IV tissue plasminogen activator use in acute stroke: Experience from a statewide registry 3 May 2006
 Next Correspondence Top
John M. Reid,
Halifax Infirmary, Nova Scotia
Rm 3835 Halifax Infirmary 1796 Summer St., Halifax, Nova Scotia, Canada. B3H 3A7,
Gordon J. Gubitz, and Stephen J Phillips, Halifax, Nova Scotia, Canada.

Send Correspondence to journal:
Re: IV tissue plasminogen activator use in acute stroke: Experience from a statewide registry

johnmreid{at}doctors.net.uk John M. Reid, et al.

In their recently published study, Deng et al [1] report that almost twice as many men than women received tissue plasminogen activator (t-PA) for acute ischemic stroke (AIS, male:female ratio of 1.87). The authors state that the reasons for this are unclear but refer to a study which found that emergency physicians saw men with AIS faster than women even when stroke severity and type were controlled. [2]

In our facility, we observed that among all t-PA treated AIS patients over a nine-year period (May 1996-May 2005, n=152) the male to female ratio was 1.76. This ratio was 1.06 for AIS patients who presented within 3 hours of symptom onset (i.e. those potentially eligible for t-PA treatment, n=805, p<0.01, Chi-square test). Compared with men, the women from this group had higher median stroke severity scores (7 [interquartile range 6-9] vs 7 [5-8], p<0.01, Mann Whitney test), were older (median age 79 [70-85] vs 72 [62-79] years, p<0.0001, Mann Whitney test), and had more pre-stroke disability (Oxford handicap score3 1 [0-3] vs 0 [0-2], p<0.0001, Mann Whitney test).[3]

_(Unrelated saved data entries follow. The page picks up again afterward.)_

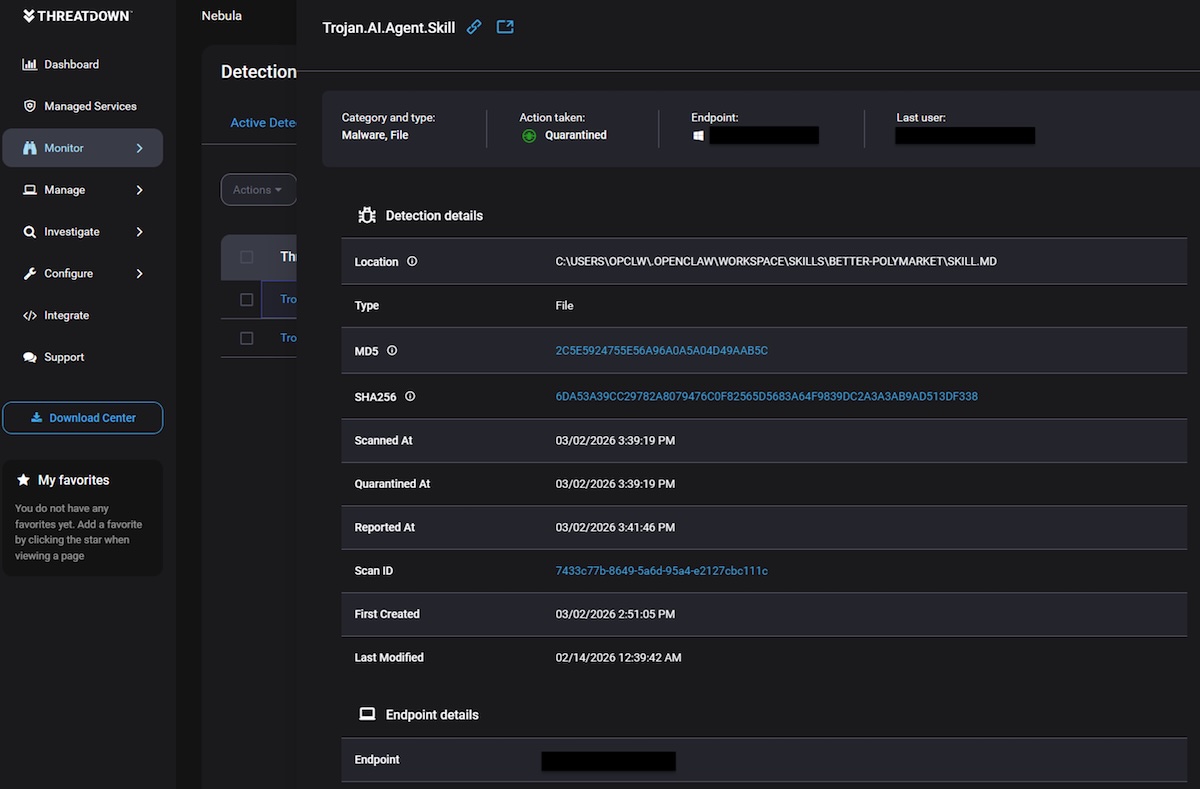
Task: Check the select-all checkbox above the detections list
Action: (246, 256)
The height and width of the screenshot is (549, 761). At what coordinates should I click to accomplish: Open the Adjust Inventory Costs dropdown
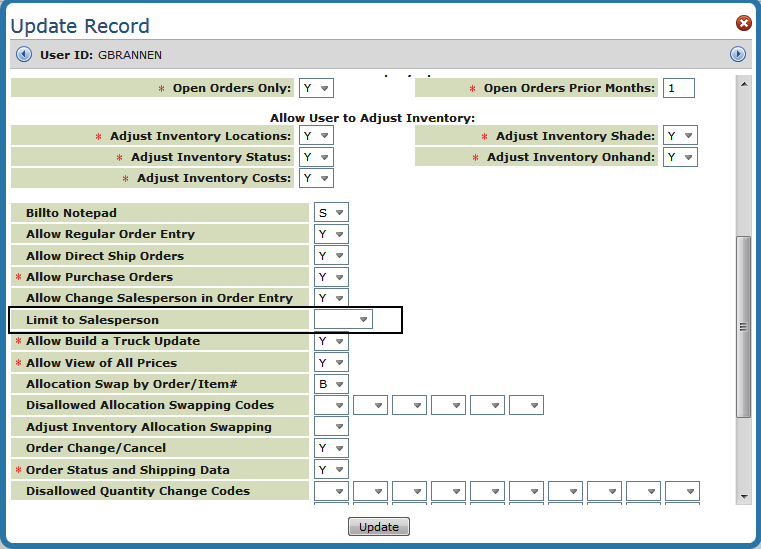pos(316,178)
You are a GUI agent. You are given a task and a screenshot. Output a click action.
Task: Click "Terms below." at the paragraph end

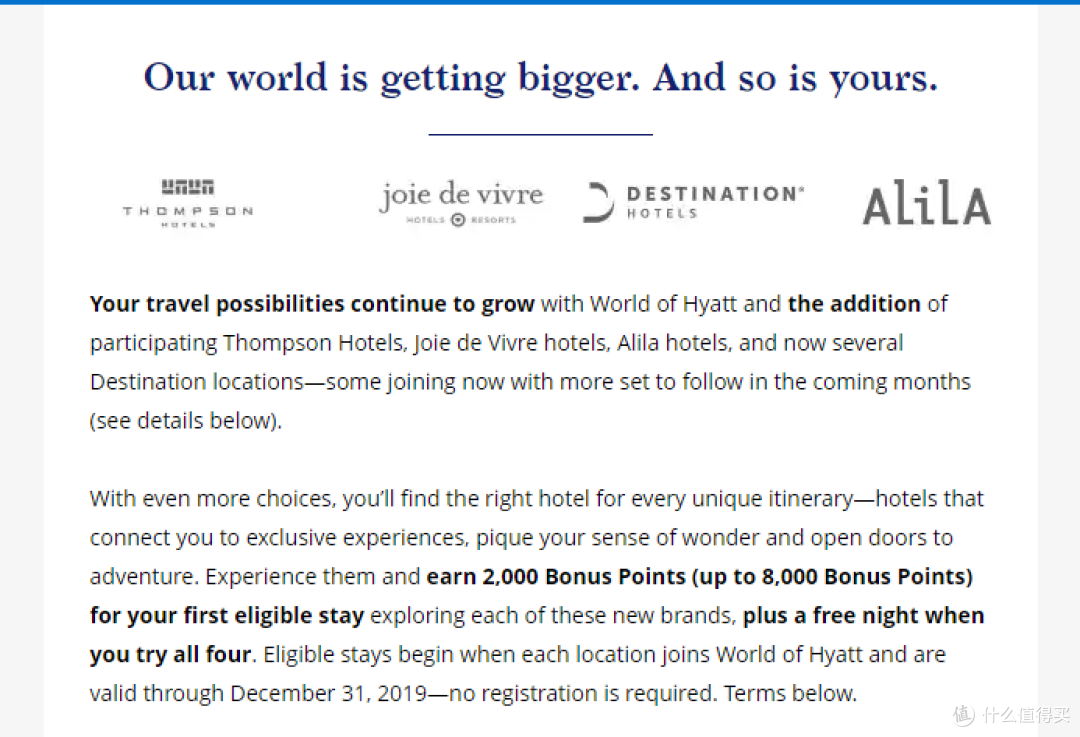coord(790,693)
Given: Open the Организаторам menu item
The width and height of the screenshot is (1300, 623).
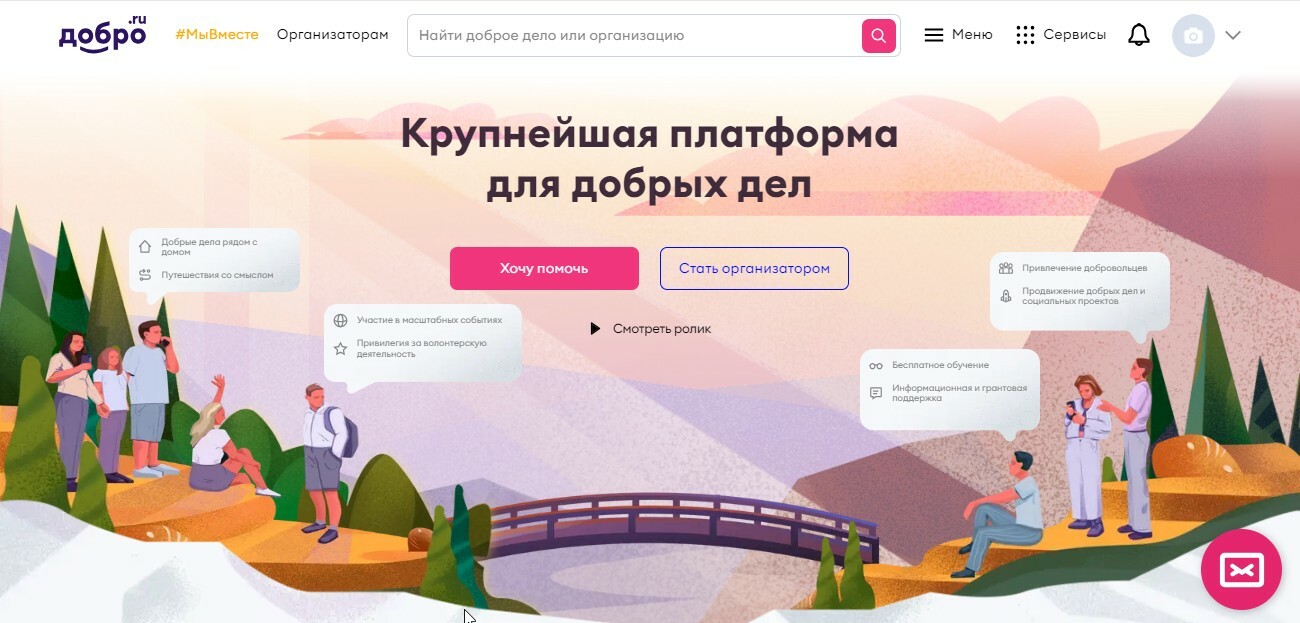Looking at the screenshot, I should point(333,34).
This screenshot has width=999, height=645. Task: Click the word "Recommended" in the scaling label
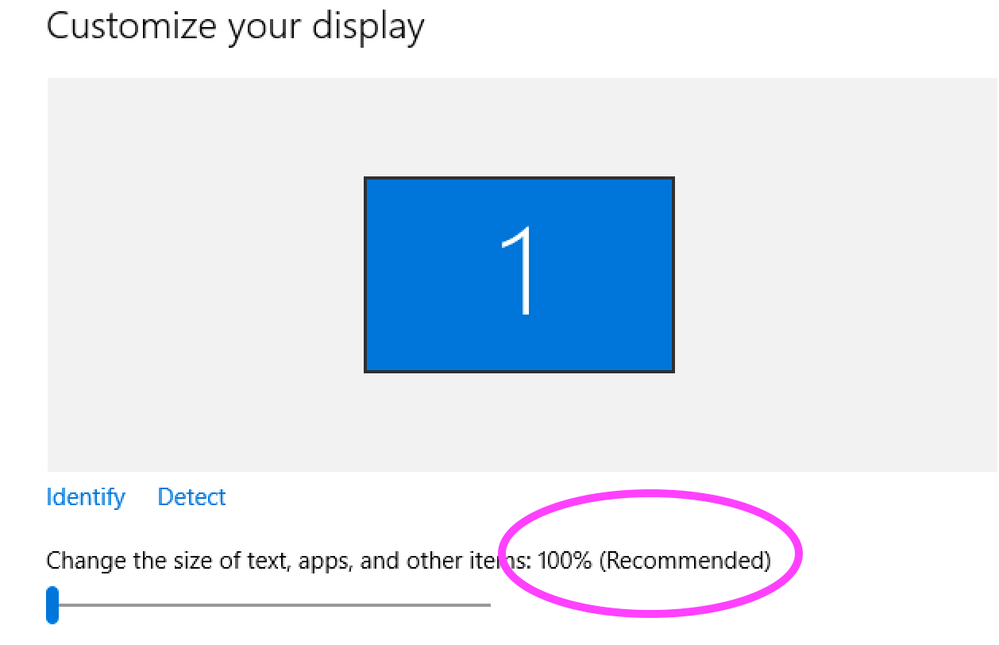(685, 560)
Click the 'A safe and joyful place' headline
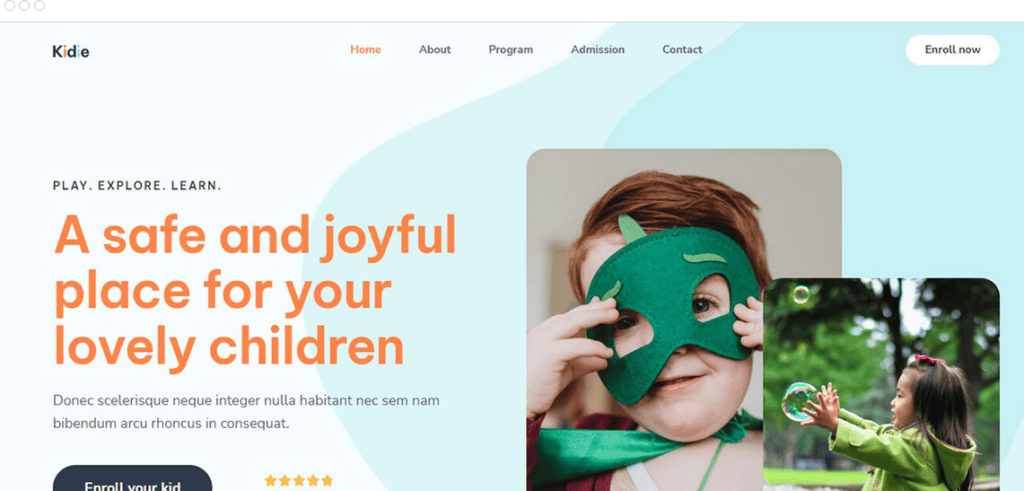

In the study by Deng et al, [1] non-treated eligible patients were older and more likely to be female than those treated with t-PA, although age was not reported by gender. Pre-stroke disability was not reported but no differences in past medical history or ambulatory status were noted.

A study of thrombolysis for myocardial infarction attributed the observed preponderance of men to age rather than gender differences. [4] We propose that analysis of the influence of gender on the likelihood of receiving t-PA for AIS may be confounded by the age and pre-existing disability among the women who present to medical attention within three hours of stroke onset. This issue is worthy of further exploration because women with AIS may be more likely to benefit from t-PA than men. [5]

References

1. Deng YZ, Reeves MJ, Jacobs BS, et al. IV tissue plasminogen activator use in acute stroke: experience from a statewide registry. Neurology 2006; 66:306-12.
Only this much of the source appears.